Bölüm Yirmi Altı

1.3K 234 80
                                    

 'Yokluğunun ıstırabı her geçen saniye artıyor Ma'levs...'

***

Daisy

Göğsümdeki derin acıya rağmen gözlerimi gökyüzünden ayıramıyordum. Alev topuna benzeyen şeylerin boyutu, üzerimize doğru düşerken gittikçe büyüyor, hissettiğim ıstırap her geçen saniye artıyordu. Hala şaşkındım, olanları bir türlü aklım almıyordu ama biliyordum, canavarlar buradaydı. Hislerim bana gerçekleri tüm çıplaklığıyla gösteriyordu.

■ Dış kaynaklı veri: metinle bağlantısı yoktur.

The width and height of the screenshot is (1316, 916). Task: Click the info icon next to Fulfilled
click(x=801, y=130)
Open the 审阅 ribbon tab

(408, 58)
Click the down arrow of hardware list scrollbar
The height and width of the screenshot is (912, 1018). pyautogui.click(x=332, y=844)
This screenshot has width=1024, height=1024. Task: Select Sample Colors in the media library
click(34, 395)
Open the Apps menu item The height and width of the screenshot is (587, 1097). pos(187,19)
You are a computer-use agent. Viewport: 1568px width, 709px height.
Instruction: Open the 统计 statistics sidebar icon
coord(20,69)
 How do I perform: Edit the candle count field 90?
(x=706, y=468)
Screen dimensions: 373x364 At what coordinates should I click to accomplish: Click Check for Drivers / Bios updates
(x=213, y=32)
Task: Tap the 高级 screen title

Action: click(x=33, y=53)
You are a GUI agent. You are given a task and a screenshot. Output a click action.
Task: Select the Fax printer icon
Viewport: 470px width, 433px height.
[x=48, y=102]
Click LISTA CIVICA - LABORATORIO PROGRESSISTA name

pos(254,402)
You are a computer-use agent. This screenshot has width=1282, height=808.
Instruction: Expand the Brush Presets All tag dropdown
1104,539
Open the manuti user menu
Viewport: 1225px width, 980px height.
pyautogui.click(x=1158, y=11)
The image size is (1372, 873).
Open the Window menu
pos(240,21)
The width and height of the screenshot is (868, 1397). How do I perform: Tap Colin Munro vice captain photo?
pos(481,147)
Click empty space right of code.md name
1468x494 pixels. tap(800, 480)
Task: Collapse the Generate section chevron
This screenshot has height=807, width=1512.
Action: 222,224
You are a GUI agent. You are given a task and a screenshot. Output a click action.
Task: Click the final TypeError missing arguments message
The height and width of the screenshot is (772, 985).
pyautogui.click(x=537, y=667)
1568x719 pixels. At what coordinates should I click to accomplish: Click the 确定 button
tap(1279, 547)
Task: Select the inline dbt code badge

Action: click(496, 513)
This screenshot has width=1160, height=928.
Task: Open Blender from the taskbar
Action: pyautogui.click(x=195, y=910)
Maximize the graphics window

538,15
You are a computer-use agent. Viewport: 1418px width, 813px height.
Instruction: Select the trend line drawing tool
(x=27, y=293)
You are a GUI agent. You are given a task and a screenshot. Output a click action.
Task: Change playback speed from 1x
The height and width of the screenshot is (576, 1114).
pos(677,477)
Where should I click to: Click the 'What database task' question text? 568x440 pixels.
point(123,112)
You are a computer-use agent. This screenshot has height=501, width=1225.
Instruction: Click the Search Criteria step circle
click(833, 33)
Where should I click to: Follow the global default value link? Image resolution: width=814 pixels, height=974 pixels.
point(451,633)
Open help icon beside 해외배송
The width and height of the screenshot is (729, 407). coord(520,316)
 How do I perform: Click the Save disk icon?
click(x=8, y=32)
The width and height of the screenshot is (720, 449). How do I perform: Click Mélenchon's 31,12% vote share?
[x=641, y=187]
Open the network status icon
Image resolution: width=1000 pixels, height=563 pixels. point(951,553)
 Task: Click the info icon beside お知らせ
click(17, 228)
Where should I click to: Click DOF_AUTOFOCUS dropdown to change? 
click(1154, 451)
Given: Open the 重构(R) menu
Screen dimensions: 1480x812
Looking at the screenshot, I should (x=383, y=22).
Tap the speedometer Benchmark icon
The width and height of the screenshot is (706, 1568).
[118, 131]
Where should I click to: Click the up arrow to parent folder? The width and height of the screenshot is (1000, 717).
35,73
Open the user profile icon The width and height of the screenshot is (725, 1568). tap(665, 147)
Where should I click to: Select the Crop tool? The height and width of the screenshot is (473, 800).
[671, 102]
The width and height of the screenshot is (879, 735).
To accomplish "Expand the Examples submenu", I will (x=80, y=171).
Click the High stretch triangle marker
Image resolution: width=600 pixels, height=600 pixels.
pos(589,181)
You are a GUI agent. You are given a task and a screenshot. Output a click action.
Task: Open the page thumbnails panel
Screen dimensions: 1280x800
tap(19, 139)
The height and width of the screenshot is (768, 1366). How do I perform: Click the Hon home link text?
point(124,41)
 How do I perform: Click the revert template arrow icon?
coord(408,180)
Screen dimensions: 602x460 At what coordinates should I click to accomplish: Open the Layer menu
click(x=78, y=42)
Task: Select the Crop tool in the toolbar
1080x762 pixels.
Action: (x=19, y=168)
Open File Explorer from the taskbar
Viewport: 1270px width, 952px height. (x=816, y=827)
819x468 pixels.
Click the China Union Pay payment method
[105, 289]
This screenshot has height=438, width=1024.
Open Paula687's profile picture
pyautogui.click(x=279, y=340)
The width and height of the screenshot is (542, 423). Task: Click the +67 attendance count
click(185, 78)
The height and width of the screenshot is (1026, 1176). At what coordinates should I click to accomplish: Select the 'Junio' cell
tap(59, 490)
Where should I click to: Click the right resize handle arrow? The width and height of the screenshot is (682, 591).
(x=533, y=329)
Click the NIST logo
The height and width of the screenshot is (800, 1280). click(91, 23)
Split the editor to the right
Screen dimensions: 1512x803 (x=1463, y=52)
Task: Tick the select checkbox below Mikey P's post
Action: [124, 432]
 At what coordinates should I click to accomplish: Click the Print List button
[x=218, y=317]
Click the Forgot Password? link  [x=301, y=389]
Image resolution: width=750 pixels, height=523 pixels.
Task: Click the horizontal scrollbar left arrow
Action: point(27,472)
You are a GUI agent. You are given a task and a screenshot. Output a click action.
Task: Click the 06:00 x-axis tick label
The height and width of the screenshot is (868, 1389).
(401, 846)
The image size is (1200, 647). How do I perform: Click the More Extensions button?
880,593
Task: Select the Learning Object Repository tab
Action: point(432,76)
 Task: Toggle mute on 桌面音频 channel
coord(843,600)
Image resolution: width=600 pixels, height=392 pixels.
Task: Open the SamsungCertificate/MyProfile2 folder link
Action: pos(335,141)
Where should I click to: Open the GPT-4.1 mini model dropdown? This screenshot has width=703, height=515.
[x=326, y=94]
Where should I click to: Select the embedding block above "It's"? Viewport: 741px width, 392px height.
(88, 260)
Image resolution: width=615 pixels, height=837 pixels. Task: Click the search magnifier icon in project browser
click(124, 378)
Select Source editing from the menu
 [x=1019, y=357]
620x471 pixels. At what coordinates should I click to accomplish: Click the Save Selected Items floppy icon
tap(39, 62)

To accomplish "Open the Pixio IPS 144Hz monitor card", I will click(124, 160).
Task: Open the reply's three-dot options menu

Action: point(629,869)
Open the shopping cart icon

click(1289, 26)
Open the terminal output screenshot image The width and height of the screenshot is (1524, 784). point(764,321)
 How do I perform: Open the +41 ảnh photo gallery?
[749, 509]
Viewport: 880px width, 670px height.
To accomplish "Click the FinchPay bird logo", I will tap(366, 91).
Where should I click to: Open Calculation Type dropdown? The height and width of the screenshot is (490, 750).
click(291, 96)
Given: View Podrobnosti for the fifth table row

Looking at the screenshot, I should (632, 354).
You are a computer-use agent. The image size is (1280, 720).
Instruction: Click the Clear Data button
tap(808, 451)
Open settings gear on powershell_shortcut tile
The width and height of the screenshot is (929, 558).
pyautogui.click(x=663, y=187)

Zar zor ayağa kalkıp çevreme baktım hızla. Az önce sokak lambasının altında duran adamlar çoktan aceleyle uzaklaşmaya başlamıştı. Tüylerim ürperdi ister istemez, havayı kaplayan korku elle tutulur derecedeydi. Bakışlarım hızla etrafıma, evlerinin balkonundan ya da pencerelerinden korkuyla gökyüzüne bakan insanlara döndü. Bunu gören tek kişi ben değildim, kafayı yememiştim. Bu şey tamda şimdi oluyordu. Uzaklardan gelen şaşkınlık dolu çığlıklar beni kendime getirdi. Gözlerimi kapatıp derin bir nefes aldım ve hislerimi kontrol etmeye çalıştım. Göğsüm acıyla kasıldı, başımda keskin bir ağrı hissettim ama yürümeye başladım. Her saniye kendimi daha iyi hissederken adımlarımı hızlandırdım. Karanlık sokaklardan geçerken bir gözüm hala üzerimize doğru gelen alev toplarındaydı ama onlara bakarken birden bire yok olduklarını görmek bocalamama neden oldu.

Ne?

Yerimde durup alev toplarının nereye kaybolduğunu görmeye çalıştım. Gökyüzü katranımsıydı ama alev topları sanki hiç orada değilmiş gibi yok olmuştu. Göğsümdeki his hala devam ediyordu, bu da bana görünmez olmalarına aldanmamam gerektiğini söylüyordu.

Eve gitmeliydim.

Sert bir esinti bedenime çarptığında kollarımı belime sarıp yürümeye devam ettim. Her adımda esintinin şiddeti artıyor, yürümemi zorlaştırıyordu. Bir yandan rüzgarın etkisiyle etrafta uçuşan kağıt ve kartonlara bakarken, diğer yandan kaybolan alev toplarını görmeye çalışıyordum. Hala orada değillerdi ve bu beni feci endişelendiriyordu. Kısa süre içinde yürümeye devam etmek sandığımdan daha da zorlaşıştı, bedenim rüzgârın şiddetiyle geriye doğru savrulmaya başladı. Ve en kötüsü de soğuk daha da keskinleşti ve kaşla göz arasında rüzgar fırtınaya dönüştü. Birden bire plastik çöp bidonları sanki hiç ağırlığı yokmuş gibi etrafa savrulmaya başladı. Yağmur damlaları bedenimi kaplarken insanların korku dolu fısıltıları etrafı kapladı.

Bu hiç normal değildi.

Çıplak kollarım buz gibi yağmurun altında kırmızılaştı, dişlerim birbirine vurmaya başladı. Başımı eğdim ve kollarımı kendime daha da sıkı sarıp olabildiğinde hızlı yürümeye çalıştım. Sonunda kendi sokağıma girdiğimde sırılsıklamdım. Başımı kaldırıp önüme baktığımda fırtınaya ve yağmura rağmen insanların sokak ortasında durup gökyüzüne baktığını, aralarında hararetle konuştuğunu gördüm.

''Daisy!''

Bakışlarım apartmanımın önünde durup bana el sallayan Kelly'e döndü. Elinde bir şemsiye tutuyordu ama rüzgarın şiddeti o kadar fazlaydı ki şemsiye eğilip bükülüyor, onu asla korumuyordu. Kalbim korkuyla attı, dışarıda olmamalıydı. Hızla ona doğru koşmaya başladım. Kelly de benimle birlikte hareket edip ortada benimle buluştu ve kollarını bana dolayıp '' Neredeydin! Aklımı kaçıracaktım! Az önce olanları gördün mü? Neler oluyor!'' diye peş peşe konuştu. Rüzgar ve yağmur yüzünden sesini zar zor duymuştum.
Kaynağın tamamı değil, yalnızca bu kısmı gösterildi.